Tous pris dans le tourbillon de la mode, nous ne devrions pas être surpris de voir les femmes dans des modèles extravagants et provocants. Nous produisons dans presque tous les domaines pour provoquer, séduire, attirer. Raison pour laquelle dans le "se vêtir", on ne fait que se montrer, se livrer, s’exposer. Le vêtement n’est en réalité qu’un "dévêtement" ; le "se vêtir" un simple "dévêtir". Car tout y est présenté, montré.

Les modèles actuels – depuis les "chéri regarde mon dos" jusqu’aux "collants et body" en passant par les mini-jupes, les "pantalons serrés", sans oublier les jupes aux fentes démesurées –, participent de ce dévêtement. Au fond, tout n’est qu’apparent. C’est pourquoi dans la perspective de la communication, affirme Philippe Breton, il faut voir « la pornographie comme incarnation des traits illusoires de la toute puissance libératrice de la communication : on y montre tout ce qui est visible, mais du même coup, on n’y voit jamais rien, du moins, de ce qui est essentiel ».

L’Homme est ainsi devenu une pure apparence. Un être irréel, inauthentique, sans profondeur. Diogène Laërce n’a pas tort. Un jour, il cria : « Holà ! des hommes ! ». On s’attroupa, mais il chassa tout le monde à coups de bâton, en disant : « j’ai demandé des hommes, pas des déchets ! ». Devant les façons extravagantes de se farder aujourd’hui, on trouvera géniale son attitude. Lui qui aurait ordonné à un jeune homme mal fagoté de se mettre tout nu afin de connaître son sexe.

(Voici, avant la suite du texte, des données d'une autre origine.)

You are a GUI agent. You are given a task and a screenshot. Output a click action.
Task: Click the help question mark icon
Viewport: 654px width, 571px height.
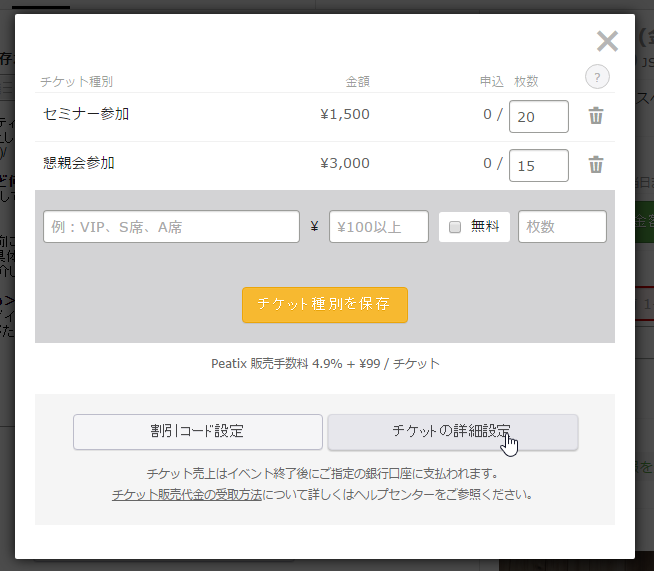[596, 78]
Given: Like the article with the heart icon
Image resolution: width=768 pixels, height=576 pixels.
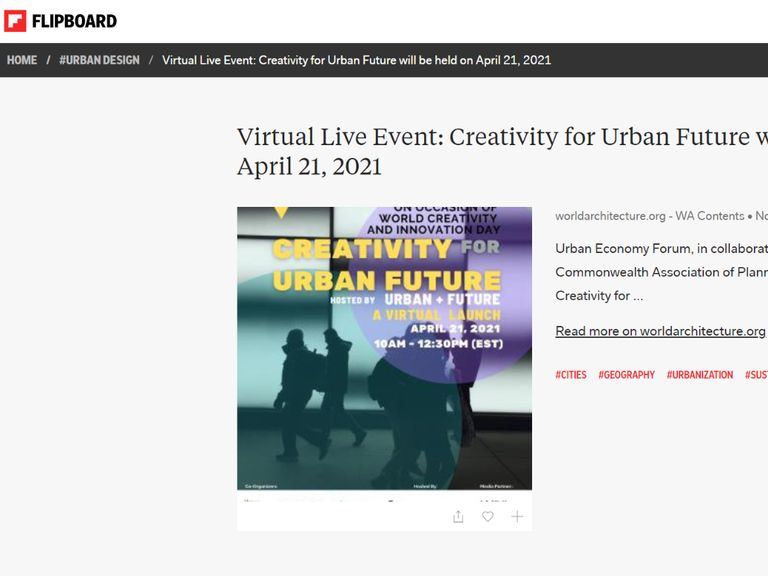Looking at the screenshot, I should tap(488, 516).
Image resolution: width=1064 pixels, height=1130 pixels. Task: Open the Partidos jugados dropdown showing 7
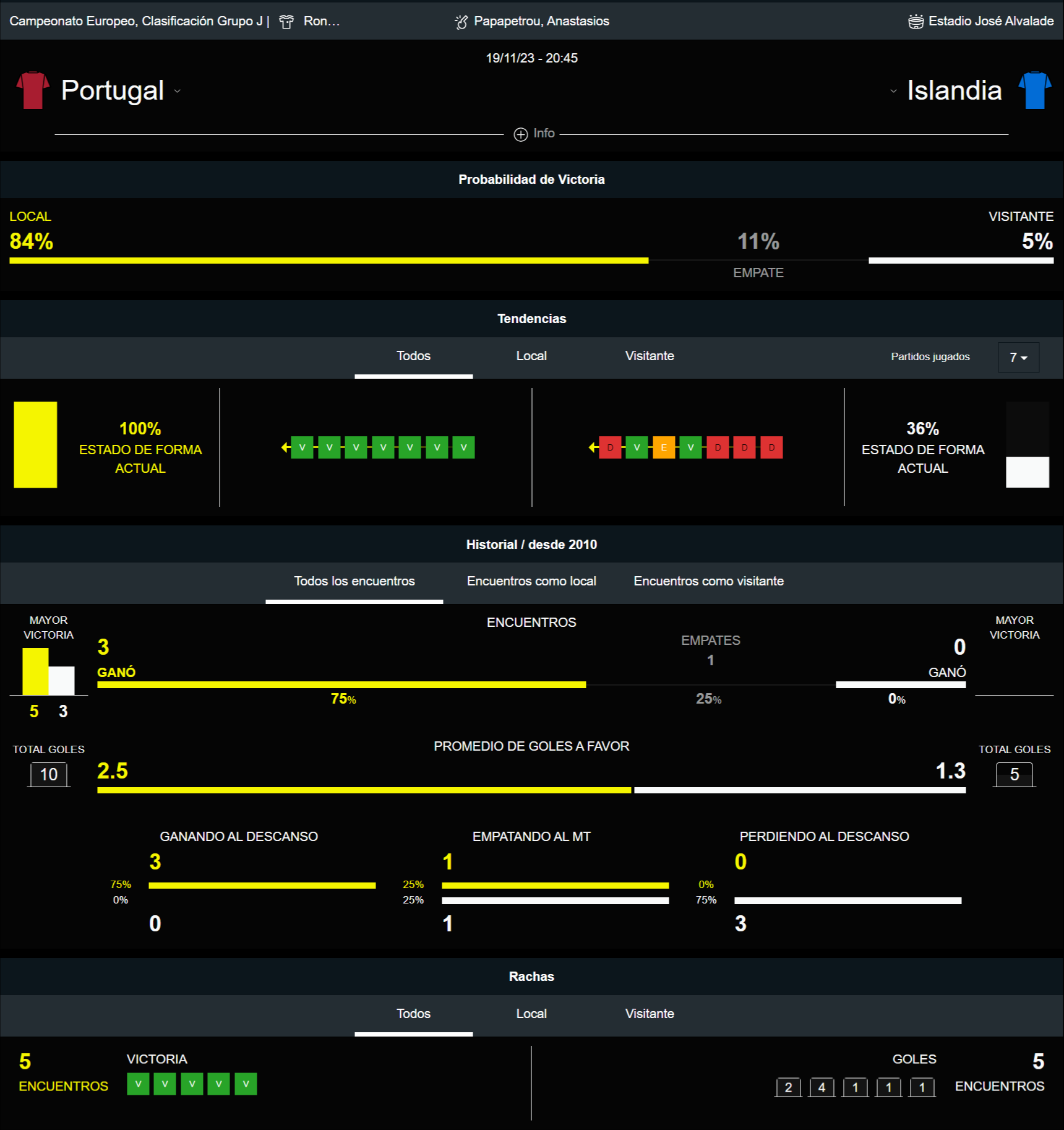click(x=1018, y=357)
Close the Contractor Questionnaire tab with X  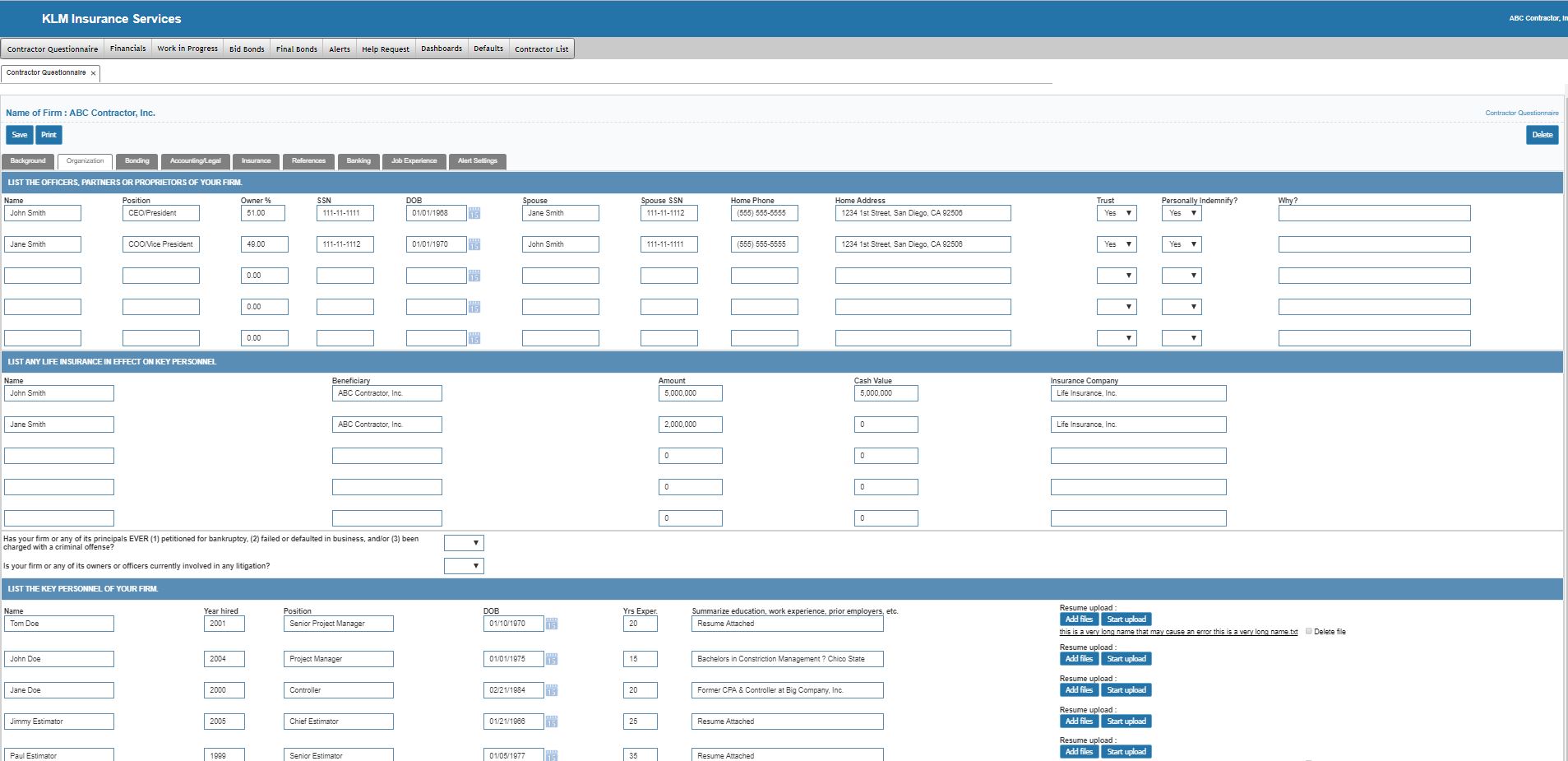[x=94, y=73]
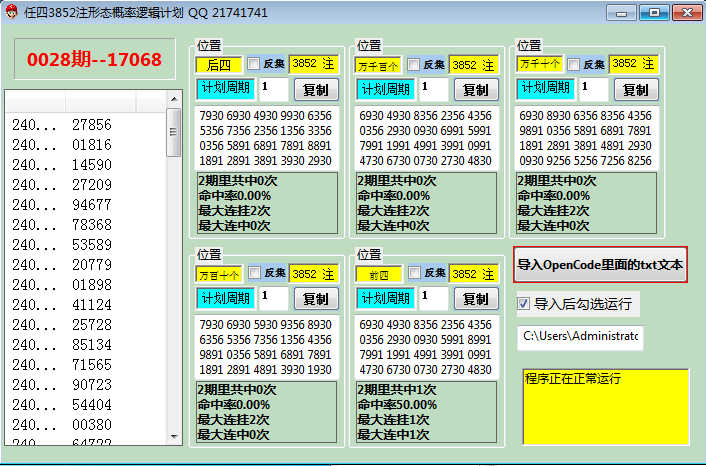Copy numbers in the 万千十个 panel
Screen dimensions: 706x466
[x=635, y=89]
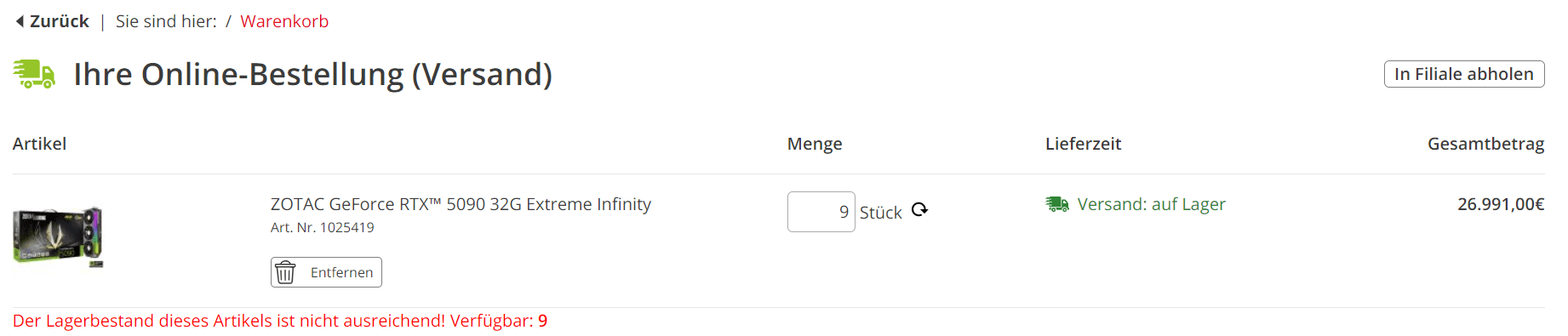Click the Versand: auf Lager status text
This screenshot has height=336, width=1568.
pos(1151,204)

L’habit ne fait pas le moine, dit-on. Mais c’est par l’habit qu’on reconnaît le moine. « Les vêtements montrent qui on est et comment on se considère », affirme un chef d’entreprise. Assurément ! La façon dont on s’habille est comme un message qu’on adresse aux autres. Et qui peut leur suggérer qu’on est consciencieux, équilibré ; qu’on a une bonne moralité. Ou bien leur crier qu’on est un révolté. En quelque manière, on s’identifie par sa tenue.

Un décolleté profond, des shorts, des jeans serrés ou l’absence de soutien-gorge risquent d’être interprétés par des hommes comme une invitation. « Personnellement, je trouve difficile de n’avoir que des pensées pures à l’égard des jeunes femmes quand je vois la manière dont elles s’habillent », s’exprime Igor.

Nos styles vestimentaires parlent aussi de nous, en bien ou en mal.